Il signore Capponi rispondeva:

«Mio riverito signore. L'Accademia della Crusca, che vi elesse suo corrispondente negli ultimi giorni del marzo 1849, reputò sempre legale, e definitiva la elezione, che allora essa fece con pieni suffragi, nè mai cessava di onorarsene; sebbene i tempi togliessero all'Accademia la facoltà di pubblicare il vostro degno nome tra quelli degli accademici corrispondenti non potevano però mai togliere il diritto, anzi l'obbligo di contarvi come uno dei socii perchè la fatta nominazione era per essa irrevocabile. Nè veniva questa ricusata allora da Voi, nè vi era dato oggi negare all'Accademia la soddisfazione di porre in luce quello che in fatto, e in diritto già esisteva da dieci anni. L'Accademia vi ritiene per suo corrispondente, e tutti noi collega nostro; il gradimento che voi ne avete espresso a noi tutti con parole onorevoli ci conforta della sicurezza che vogliate sedere una volta in compagnia dei colleghi vostri, solo atto che manchi a empire il voto, e il desiderio di essi tutti e in particolare modo di chi ha il piacere di confermarsi, ecc. — Firenze 28 settembre 1859.»

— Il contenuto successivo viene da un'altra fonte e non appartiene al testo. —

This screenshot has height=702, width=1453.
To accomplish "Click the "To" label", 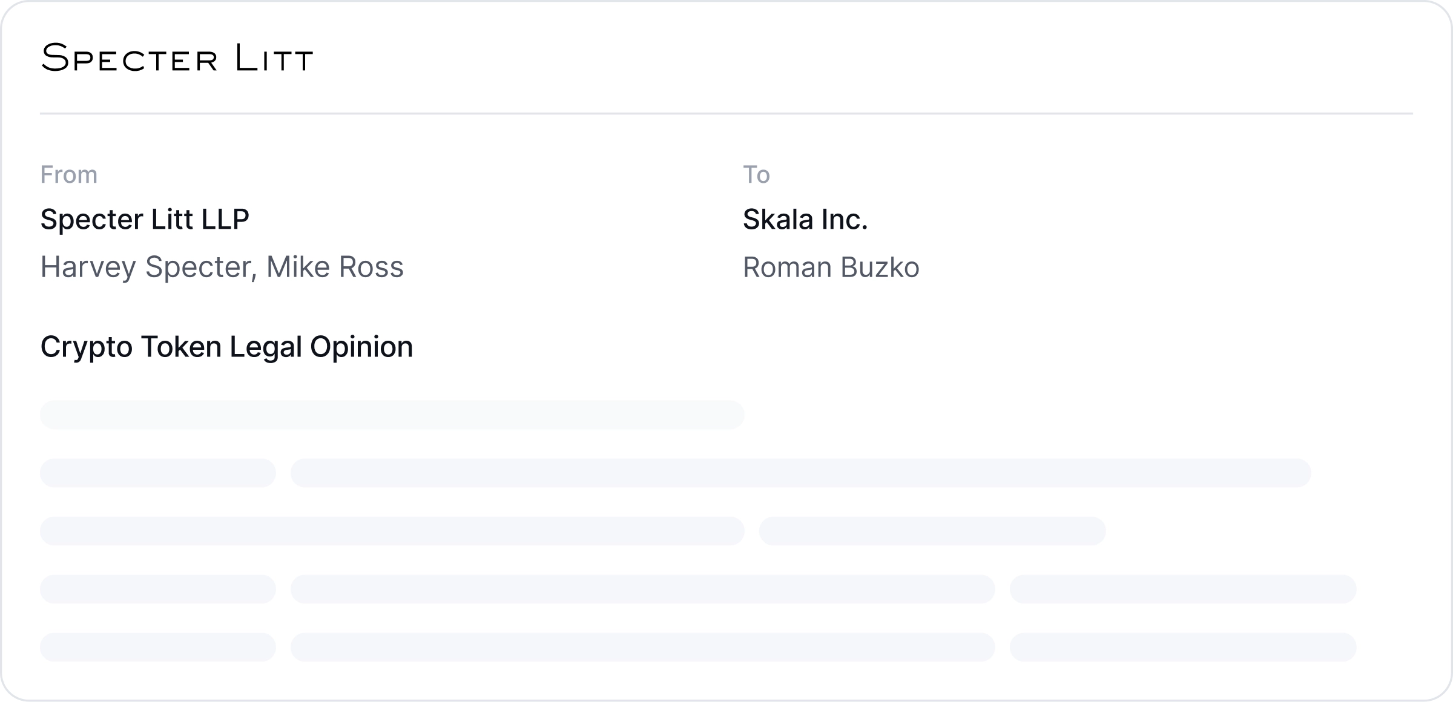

A bene intendere la parte finale di questa lettera vuolsi sapere, che al nuovo eletto corre l'obbligo recarsi di persona all'Accademia per recitarvi l'elogio dell'accademico a cui succede. Il Guerrazzi replicava a questa con due lettere entrambi al signore Capponi, una come Arciconsolo, altra privata.

«Mio signore. La infinita benevolenza vostra, e dei colleghi vostri vi persuadono a mettere le cose in siffatta luce che paiono avermi a fare forza: tuttavolta mi sia concesso dirvi con la debita reverenza, che non le stanno per lo appunto come l'esponete voi.

«Vera la nomina, certa l'accettazione del 1849, ma dopo il Granduca, col decreto di cui non rammento la data, annullò la nomina; e il decreto come mi fu notificato alle Murate così vidi io anco impresso nel Monitore toscano.

«E quando ciò non fosse, la pena dello ergastolo colpisce il condannato di morte civile, epperò cessano in lui prerogative, onorificenze, e diritti.